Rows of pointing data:
--------
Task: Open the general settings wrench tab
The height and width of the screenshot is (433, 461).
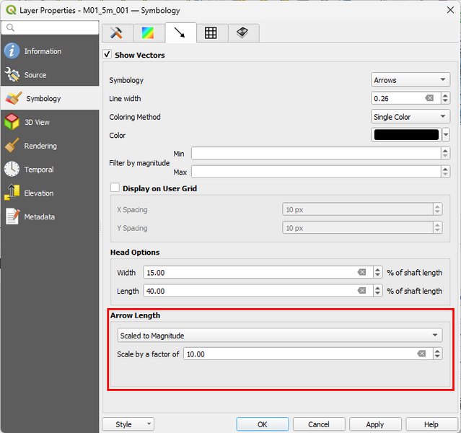Action: [x=117, y=32]
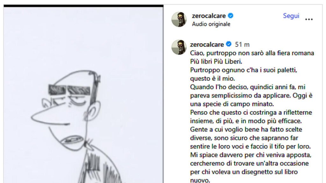Click zerocalcare username above Audio originale
The image size is (326, 183).
pyautogui.click(x=209, y=16)
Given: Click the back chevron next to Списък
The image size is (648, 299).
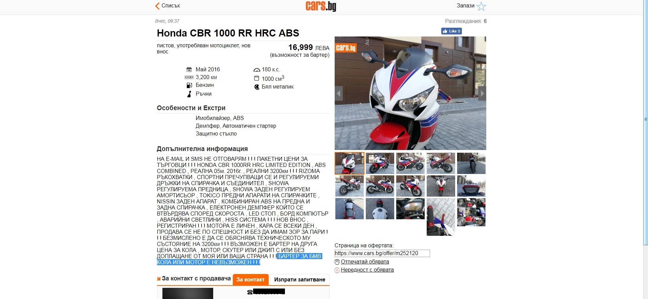Looking at the screenshot, I should click(x=157, y=6).
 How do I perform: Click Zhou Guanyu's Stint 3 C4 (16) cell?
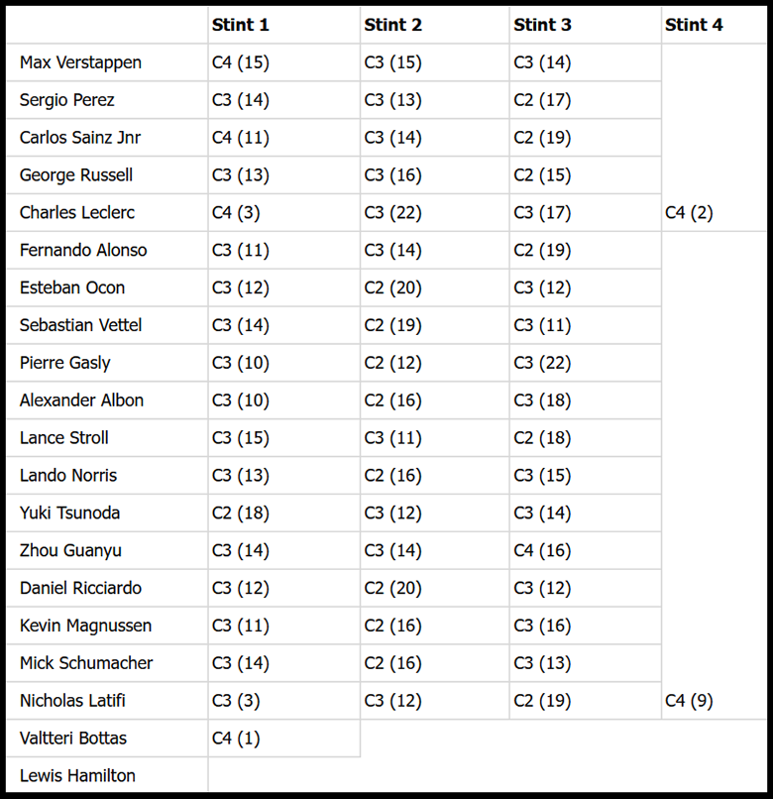(586, 550)
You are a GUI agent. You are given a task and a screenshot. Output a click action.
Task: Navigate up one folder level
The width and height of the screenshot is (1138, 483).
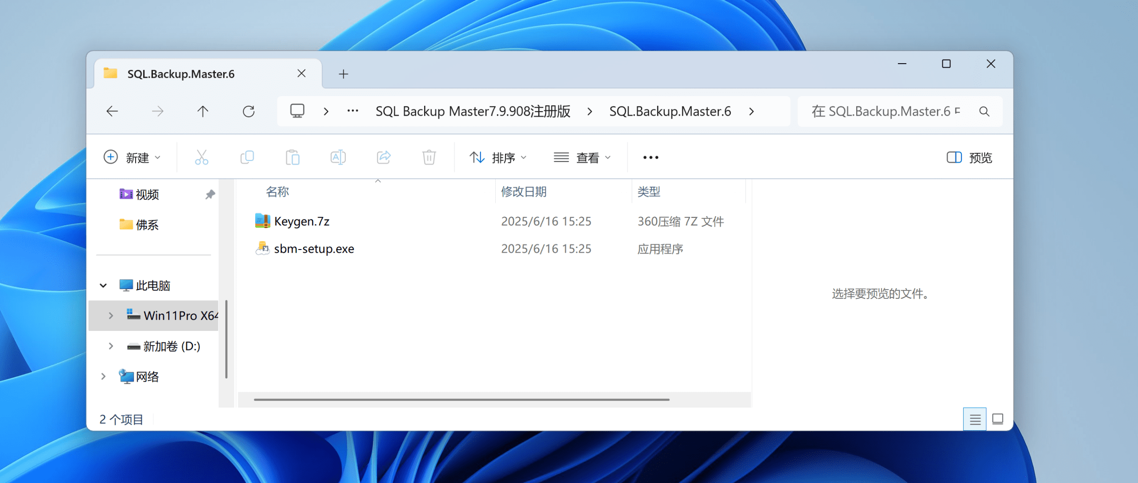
--------
**Exercise description**
Convert the lines above into a numbered list, omitting any blank lines. Leave the pictures out of your answer.

**Task answer**
1. Task: Open the general settings wrench tab
2. The height and width of the screenshot is (433, 461).
3. Action: [x=117, y=32]
4. Click zerocalcare username above Audio originale
5. The image size is (326, 183).
6. pyautogui.click(x=209, y=16)
7. Given: Click the back chevron next to Списък
8. The image size is (648, 299).
9. Looking at the screenshot, I should click(x=157, y=6).
10.  How do I perform: Click Zhou Guanyu's Stint 3 C4 (16) cell?
11. (586, 550)
12. You are a GUI agent. You are given a task and a screenshot. Output a click action.
13. Task: Navigate up one folder level
14. The width and height of the screenshot is (1138, 483).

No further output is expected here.